I've spent a lot of my life interviewing people to retrieve some sort of information that an audience might find interesting.
Most of the time I take a single path: If I'm interested in the answer, the audience will be too. I don't like to ask questions I already know the answers to. It feels intellectually dishonest.
I've seen some live interviews absolutely bomb. Thankfully I've either not experienced such a thing or have blocked it from my memory. Most of the time this is the interviewer's fault.
The interviews I've conducted that have bombed (particularly a Regurgitator one from 1995, thankfully lost to the ages and one more recently with some local TV actors) still haunt me, wondering what I could have done to save them. In 1995 I think it's because I was just too inexperienced, like a foal struggling to stand but nowhere near as cute.

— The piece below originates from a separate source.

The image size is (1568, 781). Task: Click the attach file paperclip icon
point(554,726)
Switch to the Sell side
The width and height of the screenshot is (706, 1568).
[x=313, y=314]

The mess that was the interview with the creators of Twentysomething, however, came down to something really rare: Sometimes people just don't get along.
But it's more than that. We didn't get along and I didn't want to put myself in a position where we would get along. I think the failure of that interview was that I didn't like their TV show and I was too proud to pretend, which is what the subjects needed in order to feel comfortable answering questions.
When I read this review of a live interview with David Lynch in Brooklyn I felt for the interviewer. Lynch is, no doubt, an awesome presence and a peculiar communicator and he gives what he is comfortable giving, and he doesn't strike me as a man who is comfortable with much.
That statement, though: "The words, they’re not really necessary." He's lying, of course. He knows the words are necessary. He pays close attention to the words, but they shouldn't be the focus. The interaction is what's important; the being on stage and investigating each other. As Fran Lebowitz put it so succinctly:
The opposite of talking isn't listening. The opposite of talking is waiting.